この話、たしかに「難病悲恋モノ」としてあまりにもありきたりなストーリーだし、ふたりの行動も「どこかのドラマで観たようなもの」ばかり。ディテールも甘い。
しかしながら、この話は、多くの人に「ウケた」のです。
それは、なぜだったのか?
今回は、『ゲーセン少女』のどこがそんなに良かったのか?を素直に考えてみたいと思います。
(1)舞台設定
「ゲーセン好き」って、「文楽好き」ほどマイナーじゃないけれど、合コンで(って、僕も合コンって2回しか行ったことありませんが)「趣味は何?」って聞かれて、「ゲーセン通い」とは言い難いくらいのややアンダーグラウンドな「趣味」じゃないですか。
マイナーな趣味の人っていうのは、「同じ趣味を持っている人」への「共感度」が、メジャーな趣味を持っている人同士よりも高くなります。
昔は「パソコン通信で出会ったというだけで、かなりの親近感を抱いてしまう」なんて時代もありました。
でも、「ゲーセン」っていうのは、たぶん、そこが好きな人たちが思っているほどマイナーな場所じゃないし、大部分の人は「一度くらいは行ったことがある場所」のはずです。
この舞台設定が、いまの時代においては「絶妙」でした。
「テニスコートで出会った男女」だったら、僕は絶対すぐ読むのをやめてました。
いま、ゲーセンが「斜陽」であることは多くのゲーム好きは認識していますし、その「斜陽感」が、この『ゲーセン少女』の世界観には合ってもいたんですよね。
(2)小道具の使い方
「彼女と会っているときに流れていた曲なんて、いちいち覚えているわけないじゃないか」
僕もそう思います。ただし、いろんな人が書いた本を読んでいると、「記録魔」というか「日記にその日の出来事を詳細に記録している人」なんていうのもいるので、必ずしも、それだけで「診断」はつきません。
この文章で印象的だったのは、曲の使い方でした。
10-FEETの『ライオン』
藍坊主の『テールランプ』 etc……
僕はこれらの曲を聴いたことがありません。
でも、「聴いたことがある人はある名曲」「いかにもサブカルな人が聴きそうな雰囲気の曲」であることが、周囲のり伝わってきます。

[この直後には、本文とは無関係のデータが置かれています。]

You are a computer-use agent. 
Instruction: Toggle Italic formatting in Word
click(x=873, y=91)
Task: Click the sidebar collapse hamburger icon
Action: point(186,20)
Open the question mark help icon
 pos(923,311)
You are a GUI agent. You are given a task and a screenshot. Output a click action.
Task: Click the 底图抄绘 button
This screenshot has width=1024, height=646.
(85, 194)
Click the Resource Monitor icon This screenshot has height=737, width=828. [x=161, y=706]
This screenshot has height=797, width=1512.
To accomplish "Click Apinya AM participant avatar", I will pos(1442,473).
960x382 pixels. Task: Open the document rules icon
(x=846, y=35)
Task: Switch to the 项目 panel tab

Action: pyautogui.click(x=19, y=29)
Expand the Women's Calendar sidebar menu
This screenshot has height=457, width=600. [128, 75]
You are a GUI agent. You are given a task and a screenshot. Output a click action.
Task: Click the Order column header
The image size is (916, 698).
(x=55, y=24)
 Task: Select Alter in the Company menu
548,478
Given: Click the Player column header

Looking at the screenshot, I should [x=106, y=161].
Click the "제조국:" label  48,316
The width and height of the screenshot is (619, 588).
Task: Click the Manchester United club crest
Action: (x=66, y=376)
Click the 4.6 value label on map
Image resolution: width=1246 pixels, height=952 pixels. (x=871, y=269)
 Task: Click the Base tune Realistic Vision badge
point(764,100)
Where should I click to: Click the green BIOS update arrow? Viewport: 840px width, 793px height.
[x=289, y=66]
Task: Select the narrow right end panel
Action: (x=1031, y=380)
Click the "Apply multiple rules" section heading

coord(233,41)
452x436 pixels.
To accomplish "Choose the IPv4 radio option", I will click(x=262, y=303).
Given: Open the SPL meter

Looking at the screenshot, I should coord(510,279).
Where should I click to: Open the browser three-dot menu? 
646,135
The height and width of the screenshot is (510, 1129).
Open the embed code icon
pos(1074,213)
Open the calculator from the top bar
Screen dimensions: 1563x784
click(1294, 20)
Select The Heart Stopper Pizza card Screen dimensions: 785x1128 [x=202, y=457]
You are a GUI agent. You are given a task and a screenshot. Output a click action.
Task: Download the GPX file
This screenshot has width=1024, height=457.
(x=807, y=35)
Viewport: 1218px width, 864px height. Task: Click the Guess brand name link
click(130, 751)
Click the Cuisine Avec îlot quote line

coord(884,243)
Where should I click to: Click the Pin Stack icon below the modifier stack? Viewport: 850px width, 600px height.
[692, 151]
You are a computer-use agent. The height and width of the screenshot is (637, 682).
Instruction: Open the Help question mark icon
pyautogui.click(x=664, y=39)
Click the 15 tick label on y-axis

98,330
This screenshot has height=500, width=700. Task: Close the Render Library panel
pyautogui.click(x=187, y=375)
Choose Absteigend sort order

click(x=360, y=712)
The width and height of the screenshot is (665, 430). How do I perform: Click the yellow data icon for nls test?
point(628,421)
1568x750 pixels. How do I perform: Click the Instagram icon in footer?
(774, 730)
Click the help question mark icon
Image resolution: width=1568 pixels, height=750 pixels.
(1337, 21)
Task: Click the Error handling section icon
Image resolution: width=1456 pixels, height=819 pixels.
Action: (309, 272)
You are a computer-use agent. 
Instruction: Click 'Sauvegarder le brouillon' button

ミスチルとかファンキーモンキー・ベイビーズだったら、「ちょっと違った」ような気がするんですよこれ。
そういう「微妙なリアリティ」というか、サブカルの「なんとなく、クリスタル」な感じというか。
ゲームというのも「好きな人にとっては、題材として出てくるだけで、ちょっと嬉しくなる小道具」なんですよね。
(3)主人公の設定
主人公は「友達がいない、絵が好きだけど、それで食えるほどの実力もない大学生」。
ネットをやっている人には「共感されやすい存在」だと思われます。
そんなにカッコよくない男が、個性的で自分を引っ張って行ってくれるような女性と出会い、翻弄されるというのは、まさに「王道」。
(4)「2ちゃんねるに書かれていたこと」
本ができるプロセスとして、僕たちは「作家が机に向かって(あるいは、パソコンに向かって)書いている姿」を想像します。
テレビドラマや映画の場合は「撮影現場」でしょう。
これらは、作家とか俳優・監督のような、「特別な人」によってつくられています。
では、「2ちゃんねる」(もしくは、ネット一般)に書かれているストーリーが綴られている光景を想像してみてください。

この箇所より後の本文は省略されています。